Replace "navigation section" with "menu section" in the stretch of rows from the line containing "Given: Click the SC" through the line containing "Image resolution: width=1286", and return only those lines with nothing else changed.

[Begin SUPPLIED MATERIAL]

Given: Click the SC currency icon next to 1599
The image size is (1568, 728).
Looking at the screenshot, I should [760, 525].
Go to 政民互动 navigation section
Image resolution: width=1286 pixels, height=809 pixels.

[End SUPPLIED MATERIAL]
[Begin SUPPLIED MATERIAL]

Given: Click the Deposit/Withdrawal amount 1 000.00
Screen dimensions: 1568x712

[End SUPPLIED MATERIAL]

> RESULT:
Given: Click the SC currency icon next to 1599
The image size is (1568, 728).
Looking at the screenshot, I should [760, 525].
Go to 政民互动 menu section
Image resolution: width=1286 pixels, height=809 pixels.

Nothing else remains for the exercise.